(Data extracted from a collection)

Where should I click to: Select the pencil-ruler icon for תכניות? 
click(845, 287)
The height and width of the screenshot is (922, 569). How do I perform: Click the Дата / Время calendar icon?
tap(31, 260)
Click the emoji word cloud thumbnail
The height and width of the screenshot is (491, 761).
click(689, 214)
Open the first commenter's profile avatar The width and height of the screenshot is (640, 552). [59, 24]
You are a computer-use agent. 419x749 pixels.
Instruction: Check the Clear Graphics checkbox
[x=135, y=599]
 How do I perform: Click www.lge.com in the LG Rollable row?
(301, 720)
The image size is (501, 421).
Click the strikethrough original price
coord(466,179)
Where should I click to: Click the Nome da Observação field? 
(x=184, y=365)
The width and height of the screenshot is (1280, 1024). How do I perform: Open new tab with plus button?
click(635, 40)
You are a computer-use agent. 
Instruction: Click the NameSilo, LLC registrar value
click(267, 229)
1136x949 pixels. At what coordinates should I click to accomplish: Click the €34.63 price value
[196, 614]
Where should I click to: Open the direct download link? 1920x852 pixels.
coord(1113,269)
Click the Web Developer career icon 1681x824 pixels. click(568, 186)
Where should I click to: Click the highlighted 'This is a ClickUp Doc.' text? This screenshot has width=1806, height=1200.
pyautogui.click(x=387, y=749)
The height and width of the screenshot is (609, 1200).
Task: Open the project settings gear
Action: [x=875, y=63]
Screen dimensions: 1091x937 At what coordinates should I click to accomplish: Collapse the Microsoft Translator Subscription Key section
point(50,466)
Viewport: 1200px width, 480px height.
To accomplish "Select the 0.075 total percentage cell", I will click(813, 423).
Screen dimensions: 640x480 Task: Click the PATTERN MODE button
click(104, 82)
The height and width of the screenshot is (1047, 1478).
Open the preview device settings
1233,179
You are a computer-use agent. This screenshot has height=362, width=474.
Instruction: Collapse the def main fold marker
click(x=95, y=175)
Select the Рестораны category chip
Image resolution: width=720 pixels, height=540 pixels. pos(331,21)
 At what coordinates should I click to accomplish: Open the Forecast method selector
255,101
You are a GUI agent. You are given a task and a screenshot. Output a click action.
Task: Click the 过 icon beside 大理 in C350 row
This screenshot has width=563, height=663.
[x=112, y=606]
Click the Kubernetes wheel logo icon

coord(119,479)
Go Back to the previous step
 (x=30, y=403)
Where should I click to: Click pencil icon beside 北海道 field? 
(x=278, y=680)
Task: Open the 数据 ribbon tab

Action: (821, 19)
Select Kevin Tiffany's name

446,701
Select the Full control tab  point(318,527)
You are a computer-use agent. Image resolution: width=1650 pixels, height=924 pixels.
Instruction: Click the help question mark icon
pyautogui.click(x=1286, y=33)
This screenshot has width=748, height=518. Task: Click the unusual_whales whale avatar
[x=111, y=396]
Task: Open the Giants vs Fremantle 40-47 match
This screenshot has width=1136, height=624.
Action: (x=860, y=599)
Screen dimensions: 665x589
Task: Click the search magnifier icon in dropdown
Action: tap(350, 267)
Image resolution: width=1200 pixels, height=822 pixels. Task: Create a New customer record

> **Work task**: Every line in the data above that includes the word "computer" should be copied.

> **Written answer**:
You are a computer-use agent. 419x749 pixels.
You are a computer-use agent. 
You are a computer-use agent. This screenshot has height=362, width=474.
You are a computer-use agent. Image resolution: width=1650 pixels, height=924 pixels.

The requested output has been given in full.